PROBLEM TO SOLVE → Could you lay out every line of the records below as a JSON list of strings, one string per line, with blank lines left out?

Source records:
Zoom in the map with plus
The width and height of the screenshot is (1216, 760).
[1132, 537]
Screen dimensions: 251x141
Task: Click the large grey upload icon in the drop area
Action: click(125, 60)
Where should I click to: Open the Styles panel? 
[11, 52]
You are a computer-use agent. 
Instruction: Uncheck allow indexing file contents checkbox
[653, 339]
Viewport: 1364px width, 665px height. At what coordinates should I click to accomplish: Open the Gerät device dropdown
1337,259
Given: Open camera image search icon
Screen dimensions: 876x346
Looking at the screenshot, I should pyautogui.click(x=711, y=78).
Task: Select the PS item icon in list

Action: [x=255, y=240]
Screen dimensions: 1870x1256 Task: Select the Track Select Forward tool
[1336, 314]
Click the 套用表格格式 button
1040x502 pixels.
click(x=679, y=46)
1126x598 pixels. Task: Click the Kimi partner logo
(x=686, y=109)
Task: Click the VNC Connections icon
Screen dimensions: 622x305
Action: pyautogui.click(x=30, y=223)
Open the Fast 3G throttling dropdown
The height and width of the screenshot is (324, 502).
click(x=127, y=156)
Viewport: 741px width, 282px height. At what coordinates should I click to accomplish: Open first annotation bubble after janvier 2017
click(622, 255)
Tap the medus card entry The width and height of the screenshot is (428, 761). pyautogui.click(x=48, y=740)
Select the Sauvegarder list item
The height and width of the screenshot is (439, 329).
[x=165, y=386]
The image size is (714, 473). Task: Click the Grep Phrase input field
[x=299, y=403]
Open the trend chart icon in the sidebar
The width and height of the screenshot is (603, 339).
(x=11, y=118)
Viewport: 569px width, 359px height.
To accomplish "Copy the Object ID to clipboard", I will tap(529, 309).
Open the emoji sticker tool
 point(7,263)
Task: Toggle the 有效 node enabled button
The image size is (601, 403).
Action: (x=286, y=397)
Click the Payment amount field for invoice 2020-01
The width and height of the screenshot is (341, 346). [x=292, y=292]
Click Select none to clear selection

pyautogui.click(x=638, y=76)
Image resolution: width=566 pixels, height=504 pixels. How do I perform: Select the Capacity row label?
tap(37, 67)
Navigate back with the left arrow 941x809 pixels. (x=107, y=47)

ANSWER TO THE TASK →
[
  "Zoom in the map with plus",
  "The width and height of the screenshot is (1216, 760).",
  "[1132, 537]",
  "Screen dimensions: 251x141",
  "Task: Click the large grey upload icon in the drop area",
  "Action: click(125, 60)",
  "Where should I click to: Open the Styles panel? ",
  "[11, 52]",
  "You are a computer-use agent. ",
  "Instruction: Uncheck allow indexing file contents checkbox",
  "[653, 339]",
  "Viewport: 1364px width, 665px height. At what coordinates should I click to accomplish: Open the Gerät device dropdown",
  "1337,259",
  "Given: Open camera image search icon",
  "Screen dimensions: 876x346",
  "Looking at the screenshot, I should pyautogui.click(x=711, y=78).",
  "Task: Select the PS item icon in list",
  "Action: [x=255, y=240]",
  "Screen dimensions: 1870x1256 Task: Select the Track Select Forward tool",
  "[1336, 314]",
  "Click the 套用表格格式 button",
  "1040x502 pixels.",
  "click(x=679, y=46)",
  "1126x598 pixels. Task: Click the Kimi partner logo",
  "(x=686, y=109)",
  "Task: Click the VNC Connections icon",
  "Screen dimensions: 622x305",
  "Action: pyautogui.click(x=30, y=223)",
  "Open the Fast 3G throttling dropdown",
  "The height and width of the screenshot is (324, 502).",
  "click(x=127, y=156)",
  "Viewport: 741px width, 282px height. At what coordinates should I click to accomplish: Open first annotation bubble after janvier 2017",
  "click(622, 255)",
  "Tap the medus card entry The width and height of the screenshot is (428, 761). pyautogui.click(x=48, y=740)",
  "Select the Sauvegarder list item",
  "The height and width of the screenshot is (439, 329).",
  "[x=165, y=386]",
  "The image size is (714, 473). Task: Click the Grep Phrase input field",
  "[x=299, y=403]",
  "Open the trend chart icon in the sidebar",
  "The width and height of the screenshot is (603, 339).",
  "(x=11, y=118)",
  "Viewport: 569px width, 359px height.",
  "To accomplish \"Copy the Object ID to clipboard\", I will tap(529, 309).",
  "Open the emoji sticker tool",
  " point(7,263)",
  "Task: Toggle the 有效 node enabled button",
  "The image size is (601, 403).",
  "Action: (x=286, y=397)",
  "Click the Payment amount field for invoice 2020-01",
  "The width and height of the screenshot is (341, 346). [x=292, y=292]",
  "Click Select none to clear selection",
  "pyautogui.click(x=638, y=76)",
  "Image resolution: width=566 pixels, height=504 pixels. How do I perform: Select the Capacity row label?",
  "tap(37, 67)",
  "Navigate back with the left arrow 941x809 pixels. (x=107, y=47)"
]